I. JORDAN:Yeah, I wanted to talk about it last year. I think um now the album's out. I'm less I don't want it to be front and center of my art anymore. Like the album was like, this is like I started testosterone when I started writing the album, and there's like there's things in the album that are connected to my transition, the thing, and like, but like most of the music was written around when I started to feel the effects of it. So that's when all this sort of like working with all trans artists on it was like connected to it. And I think now that it's out, I'm just like I'm I'm not making my transness in relation to my music anymore. Like um I I sort of said what I needed to say about it with the trans stuff, and now um now I'm just sort of like enjoying this and my life, and it not like so like so. The album was called I Am Jordan because so many people kept on dead naming me that I needed to reframe and rebrand my artist name so people see I Jordan, I am Jordan. And it was like, like I said, I was trying to prove myself, I'm constantly shouting into this void of people that weren't seeing me and weren't listening to me. And now I feel like I finally got to the stage where maybe people are listening to me and like it served its purpose, and I'm like, I'm happy with where that period of my life, you know. I just I don't know, it feels like it's all very connected to about like it's kind of in the past from it since.
Paul :Right, okay, yeah. Uh yeah, is is I think another another really interesting one, a completely different sort of angle, uh like going back to the journey of your life. So you studied philosophy, right? I did, yes. Yeah. Did that have an impact at all on in terms of like your creativity? Because I mean, I love a bit of philosophy. Um, I tend to get uh I tend to get a bit lost. I I've went through that kind of phase of being a teenager, and I think reading Sartre and Camus I thought would be impressive to people like I found attractive. Um, but I also through doing that, I did actually connect.

→ Records
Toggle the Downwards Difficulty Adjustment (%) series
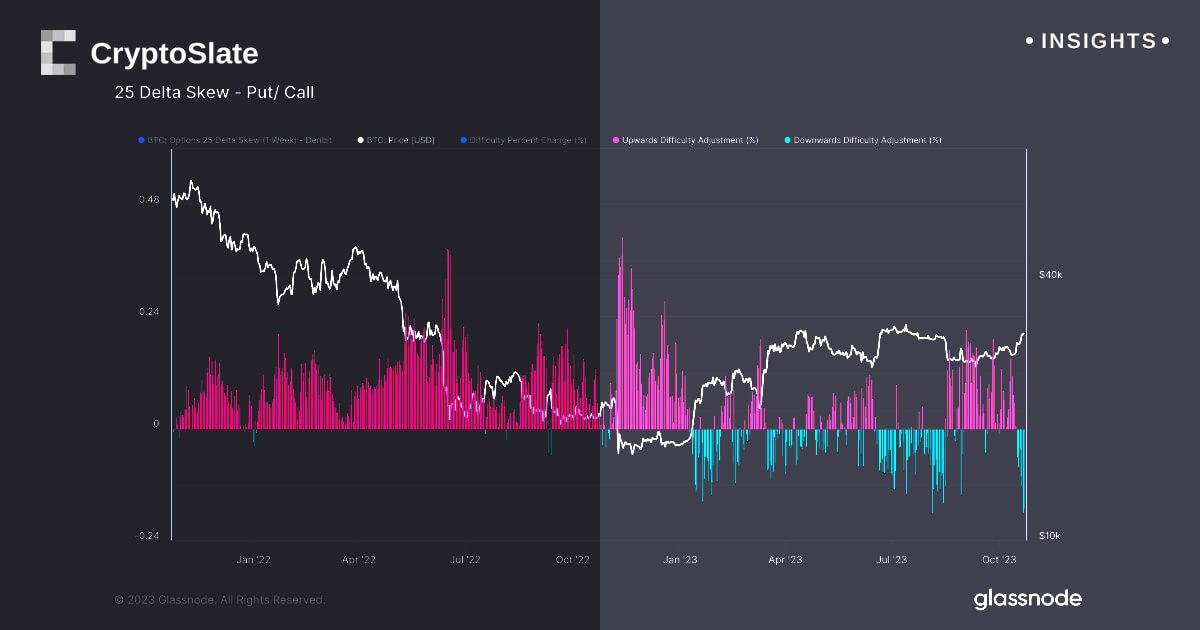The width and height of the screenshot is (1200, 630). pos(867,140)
---
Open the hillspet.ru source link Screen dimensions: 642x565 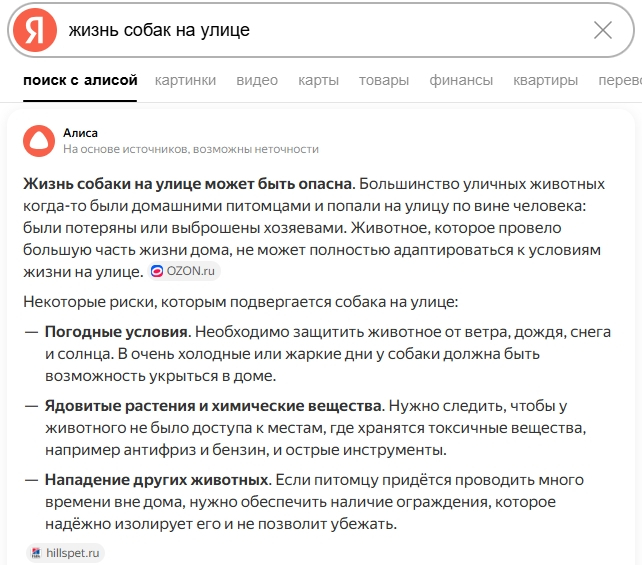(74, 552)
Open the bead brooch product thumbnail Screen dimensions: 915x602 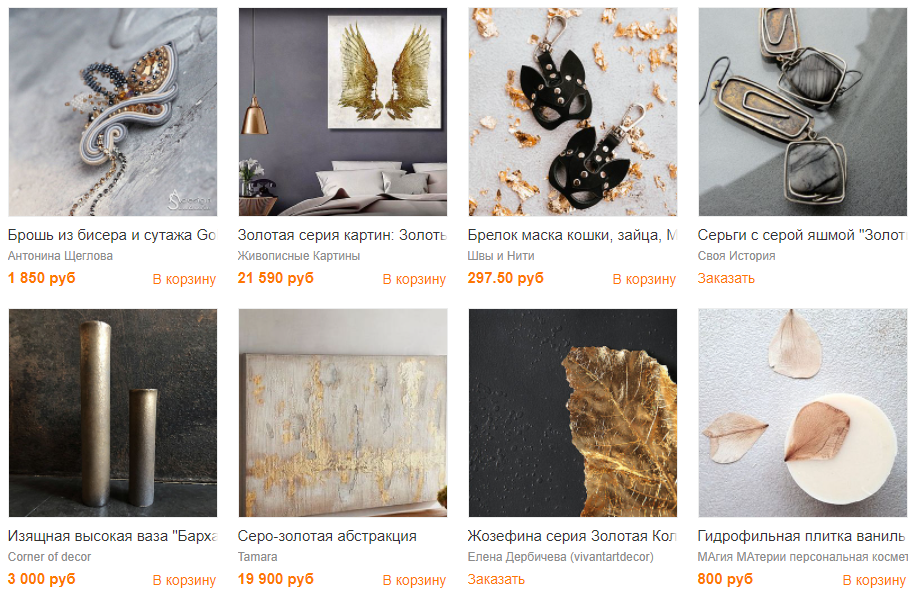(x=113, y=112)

→ Requirement
Answer these questions about the interview:
(a) What did I. Jordan start at the time of beginning to write the album?
(b) What was the album called?
(c) Which two writers does Paul say he read as a teenager?
The records have nothing to do with the interview.

→ Final result
(a) Testosterone.
(b) I Am Jordan.
(c) Sartre and Camus.